One of my favorite memories of childhood in Colorado was my mother’s fruit bowl, overflowing with peaches, cherries, plums and apricots. A similar bowl – filled with all the fresh summer fruits I can gather in my little arms – is a fixture on our kitchen countertop now. I feel the same way about that overflowing bowl of color as I might about a bouquet of flowers; it’s completely luxurious and beautiful and somehow signifies the comforts of home.

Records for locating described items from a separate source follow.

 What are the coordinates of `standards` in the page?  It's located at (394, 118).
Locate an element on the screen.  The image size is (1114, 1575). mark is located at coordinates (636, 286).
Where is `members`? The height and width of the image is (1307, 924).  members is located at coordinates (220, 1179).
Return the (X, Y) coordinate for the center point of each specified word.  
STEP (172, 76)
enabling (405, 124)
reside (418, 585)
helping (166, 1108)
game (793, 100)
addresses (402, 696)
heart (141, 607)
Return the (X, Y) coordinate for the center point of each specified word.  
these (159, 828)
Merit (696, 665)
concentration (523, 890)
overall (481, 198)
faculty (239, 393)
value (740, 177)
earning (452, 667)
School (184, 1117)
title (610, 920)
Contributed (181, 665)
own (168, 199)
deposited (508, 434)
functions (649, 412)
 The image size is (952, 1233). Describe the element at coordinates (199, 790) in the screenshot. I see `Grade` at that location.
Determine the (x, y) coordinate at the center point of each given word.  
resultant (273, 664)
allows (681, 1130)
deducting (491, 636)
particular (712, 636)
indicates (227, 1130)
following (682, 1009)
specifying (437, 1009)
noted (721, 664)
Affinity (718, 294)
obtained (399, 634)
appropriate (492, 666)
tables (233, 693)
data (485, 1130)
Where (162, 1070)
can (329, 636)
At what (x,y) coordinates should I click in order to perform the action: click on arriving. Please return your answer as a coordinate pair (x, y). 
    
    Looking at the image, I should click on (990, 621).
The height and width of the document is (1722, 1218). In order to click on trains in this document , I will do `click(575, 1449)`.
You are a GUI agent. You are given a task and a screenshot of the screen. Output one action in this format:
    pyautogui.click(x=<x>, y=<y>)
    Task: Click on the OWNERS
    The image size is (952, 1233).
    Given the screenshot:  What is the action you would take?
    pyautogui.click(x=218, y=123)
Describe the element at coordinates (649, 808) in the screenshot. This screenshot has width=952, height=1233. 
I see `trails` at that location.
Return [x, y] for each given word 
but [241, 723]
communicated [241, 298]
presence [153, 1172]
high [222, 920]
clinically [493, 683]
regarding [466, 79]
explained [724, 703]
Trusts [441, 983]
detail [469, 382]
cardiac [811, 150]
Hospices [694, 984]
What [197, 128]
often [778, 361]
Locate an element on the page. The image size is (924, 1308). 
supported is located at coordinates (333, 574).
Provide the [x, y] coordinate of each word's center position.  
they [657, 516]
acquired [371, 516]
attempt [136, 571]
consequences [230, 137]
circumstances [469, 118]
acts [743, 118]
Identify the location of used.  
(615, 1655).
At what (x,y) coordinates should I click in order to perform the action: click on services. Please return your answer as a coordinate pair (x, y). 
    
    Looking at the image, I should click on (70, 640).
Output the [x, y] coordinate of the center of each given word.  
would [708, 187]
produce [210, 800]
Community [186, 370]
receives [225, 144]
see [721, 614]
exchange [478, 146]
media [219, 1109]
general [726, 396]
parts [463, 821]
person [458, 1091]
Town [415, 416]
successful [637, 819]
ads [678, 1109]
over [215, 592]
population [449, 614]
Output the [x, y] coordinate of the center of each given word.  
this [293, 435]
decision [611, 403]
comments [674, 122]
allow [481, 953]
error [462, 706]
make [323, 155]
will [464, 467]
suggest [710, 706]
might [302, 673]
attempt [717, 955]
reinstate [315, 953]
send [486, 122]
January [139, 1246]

A few years ago, however, I started to notice that this same romantic bowl of plenty was in constant need of attention; our fruits were ripening way too quickly and some of them were even going bad in the bowl. I just couldn’t use them fast enough! About that same time, I started seeing these inspiring design-centric kitchens that were boasting not just one fruit bowl, but several. Soon, I learned why; the answer was hidden in the secret of summer fruit storage.
Ethylene is an invisible, odorless, naturally occurring gas that aids in the ripening process of fruit. Fruits and plants produce this gas as a byproduct of ripening and, as a fruit produces more ethylene, it begins to create enzymes which help break down cell walls and starches, making the fruit softer and sweeter over time. Some fruits and veggies produce a lot of ethylene as they ripen; often, these give off enough ethylene to ripen fruits nearby as well. At the same time, some fruits + vegetables are particularly sensitive to ethylene, so you can imagine that if you had a big-ethylene producer, and a ethylene-sensitive fruit close to one another, you’re likely to hasten the ripening of both!
It is inevitable that ethylene will ripen your fruits, but you can absolutely control how quickly the gas is produced with proper storage. Namely, separating fruits from one another depending on their ethylene sensitivity, and by storing them in the proper environment for optimal ripening. The following are a couple of lists to help you decide what should go where, and which fruits can play with which in your bountiful counter-top fruit bowl:
Ethylene-producing: (in alphabetical order)
– ripened bananas
– passion fruit
– unripe bananas
– green beans
– Belgian endive
– Brussels sprouts
– leafy greens
– sweet potatoes
Basically, as you can see, fruits emit more ethylene than vegetables, and so it’s safe to say that they should be kept separately. Bananas in particular are known for their impact on the ripening of other fruits. (Ethylene gas explains why it is suggested that you ripen stone fruits and avocados in paper bags on a countertop; the bag traps the gas and forces ripening!) Our bananas accidentally ripened an avocado in just a couple of hours in our hot summer kitchen last week! So, lately, I’ve been storing our peaches, nectarines, plums and apricots away from the bananas, and the bananas away from the avocados. The lemons live in their own special spot, and the rest of our fruits (berries + figs, namely) live in the refrigerator with the other vegetables.
Later this week I’ll share a recipe for a stone fruit + tomato salad we’ve made with this bumper crop of summer fruits; it’s a great reason to restock that fruit bowl!
P.S. One other quick and very cool thing to note: the brown spots you see on bananas don’t actually signify that they are going *bad*. Those little spots indicate that resistant starches in the fruit (which can’t be broken down by your digestive system) have actually been converted to body-fueling sugars. Neat, eh?